Governments benefit from a structural advantage in civil wars: the ability to make credible international commitments that shape other states' behavior. These foreign-policy bargains can both attract military support for governments and deter aid to rebels.

🔎 What Was Analyzed (1975–2017)

An analysis of international intervention in civil conflicts between 1975 and 2017 examines how different alliance commitments influence whether and how states intervene on behalf of governments or rebels.
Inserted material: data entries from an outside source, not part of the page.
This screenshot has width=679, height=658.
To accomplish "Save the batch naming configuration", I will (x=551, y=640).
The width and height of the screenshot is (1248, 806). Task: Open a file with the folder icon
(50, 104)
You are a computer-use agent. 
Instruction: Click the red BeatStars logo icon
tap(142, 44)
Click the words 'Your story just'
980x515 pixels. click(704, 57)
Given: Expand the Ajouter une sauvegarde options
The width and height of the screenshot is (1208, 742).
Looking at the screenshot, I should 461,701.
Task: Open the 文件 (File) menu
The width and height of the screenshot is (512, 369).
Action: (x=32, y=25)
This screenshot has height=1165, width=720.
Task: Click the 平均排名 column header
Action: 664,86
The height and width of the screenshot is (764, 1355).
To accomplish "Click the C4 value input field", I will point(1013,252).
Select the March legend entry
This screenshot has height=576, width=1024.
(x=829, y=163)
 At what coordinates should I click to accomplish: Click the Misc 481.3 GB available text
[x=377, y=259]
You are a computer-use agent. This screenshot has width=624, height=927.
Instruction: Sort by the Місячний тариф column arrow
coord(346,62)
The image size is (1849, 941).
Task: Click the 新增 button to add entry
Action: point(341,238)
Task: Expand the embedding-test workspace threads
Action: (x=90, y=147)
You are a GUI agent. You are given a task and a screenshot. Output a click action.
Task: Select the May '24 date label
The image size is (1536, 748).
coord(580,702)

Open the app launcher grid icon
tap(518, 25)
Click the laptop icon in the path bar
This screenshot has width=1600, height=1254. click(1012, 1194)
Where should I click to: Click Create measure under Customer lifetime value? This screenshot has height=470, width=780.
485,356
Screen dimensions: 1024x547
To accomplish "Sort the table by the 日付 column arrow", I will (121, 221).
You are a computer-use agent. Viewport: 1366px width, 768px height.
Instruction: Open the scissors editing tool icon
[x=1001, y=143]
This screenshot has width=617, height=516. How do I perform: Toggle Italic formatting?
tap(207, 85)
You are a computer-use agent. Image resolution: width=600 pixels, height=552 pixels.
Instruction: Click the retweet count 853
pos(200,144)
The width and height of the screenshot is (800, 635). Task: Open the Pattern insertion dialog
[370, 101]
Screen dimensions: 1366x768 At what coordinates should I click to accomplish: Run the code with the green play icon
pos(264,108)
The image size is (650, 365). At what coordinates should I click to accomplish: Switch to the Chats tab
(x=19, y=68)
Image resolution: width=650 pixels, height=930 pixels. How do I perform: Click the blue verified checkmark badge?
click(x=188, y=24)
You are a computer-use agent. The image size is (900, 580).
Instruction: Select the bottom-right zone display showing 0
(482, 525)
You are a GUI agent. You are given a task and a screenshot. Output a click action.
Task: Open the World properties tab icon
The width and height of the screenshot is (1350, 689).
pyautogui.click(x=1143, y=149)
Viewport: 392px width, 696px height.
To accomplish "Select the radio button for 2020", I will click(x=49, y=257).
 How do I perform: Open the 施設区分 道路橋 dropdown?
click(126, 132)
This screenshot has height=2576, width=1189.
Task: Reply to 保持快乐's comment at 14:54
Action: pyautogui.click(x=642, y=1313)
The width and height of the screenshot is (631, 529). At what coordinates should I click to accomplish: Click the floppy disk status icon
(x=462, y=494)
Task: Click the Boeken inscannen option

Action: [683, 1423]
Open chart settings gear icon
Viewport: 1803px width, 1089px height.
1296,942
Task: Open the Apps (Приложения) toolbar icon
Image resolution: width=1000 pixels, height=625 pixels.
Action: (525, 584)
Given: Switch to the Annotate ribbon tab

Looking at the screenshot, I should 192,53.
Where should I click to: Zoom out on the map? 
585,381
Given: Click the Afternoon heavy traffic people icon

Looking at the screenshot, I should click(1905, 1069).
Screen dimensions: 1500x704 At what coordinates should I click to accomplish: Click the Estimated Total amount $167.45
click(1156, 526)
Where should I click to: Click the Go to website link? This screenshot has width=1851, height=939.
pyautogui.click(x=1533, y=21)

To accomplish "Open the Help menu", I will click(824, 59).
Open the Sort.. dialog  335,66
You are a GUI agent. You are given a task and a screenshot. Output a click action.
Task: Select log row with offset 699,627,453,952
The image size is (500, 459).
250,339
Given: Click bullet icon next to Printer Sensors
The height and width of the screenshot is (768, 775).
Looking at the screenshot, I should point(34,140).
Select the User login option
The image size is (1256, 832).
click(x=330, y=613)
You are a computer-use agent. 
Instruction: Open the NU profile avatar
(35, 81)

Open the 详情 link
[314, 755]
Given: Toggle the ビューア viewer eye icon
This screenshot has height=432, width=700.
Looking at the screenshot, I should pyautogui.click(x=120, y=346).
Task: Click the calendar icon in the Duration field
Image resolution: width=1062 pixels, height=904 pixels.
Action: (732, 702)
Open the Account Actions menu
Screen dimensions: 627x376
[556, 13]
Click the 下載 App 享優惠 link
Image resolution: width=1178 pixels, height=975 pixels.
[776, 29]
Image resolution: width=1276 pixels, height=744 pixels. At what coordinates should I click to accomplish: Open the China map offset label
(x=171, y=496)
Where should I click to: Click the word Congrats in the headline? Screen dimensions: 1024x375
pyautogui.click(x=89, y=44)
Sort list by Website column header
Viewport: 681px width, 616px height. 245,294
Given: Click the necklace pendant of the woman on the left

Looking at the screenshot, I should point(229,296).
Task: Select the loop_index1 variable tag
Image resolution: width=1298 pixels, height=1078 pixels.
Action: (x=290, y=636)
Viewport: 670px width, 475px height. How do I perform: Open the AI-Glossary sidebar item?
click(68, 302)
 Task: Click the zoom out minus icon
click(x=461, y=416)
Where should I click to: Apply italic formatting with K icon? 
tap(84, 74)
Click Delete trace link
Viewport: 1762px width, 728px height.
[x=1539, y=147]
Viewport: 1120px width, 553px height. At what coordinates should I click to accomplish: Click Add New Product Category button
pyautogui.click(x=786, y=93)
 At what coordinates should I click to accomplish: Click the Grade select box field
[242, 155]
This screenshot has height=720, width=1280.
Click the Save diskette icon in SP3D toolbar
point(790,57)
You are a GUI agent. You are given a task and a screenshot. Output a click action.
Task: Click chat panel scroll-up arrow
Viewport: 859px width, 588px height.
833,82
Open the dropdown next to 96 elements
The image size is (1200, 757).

Intervention is assessed across a range of support types, including:

  • materiel, training, and intelligence (non-troop support)
  • deployment of troops (troop support)
  • other forms of military assistance or denial of aid to rebel groups

📌 Key Findings

  • Some alliance types are strongly associated with pro-government intervention, but alliances vary in the kind of support they encourage.
  • Consultation commitments are associated with interventions that provide materiel, training, intelligence, and other non-troop support.
  • Defense pacts are linked to both troop deployments and non-troop assistance.
  • Members of nonaggression and neutrality pacts are not more likely to intervene directly on behalf of the government, but they are less likely to provide support to anti-government forces.
  • These patterns suggest alliances do more than signal shared interests: they can embody specific bargains intended to help a government defeat rebels, and those bargains appear effective at incentivizing the expected behavior.

⚖️ Why This Matters

The findings show that international security commitments shape domestic outcomes as well as interstate relations. Understanding alliance content and commitments is therefore crucial for interpreting both civil-war dynamics and alliance politics: alliances can actively protect the domestic status quo by altering the incentives for foreign support to governments and rebels.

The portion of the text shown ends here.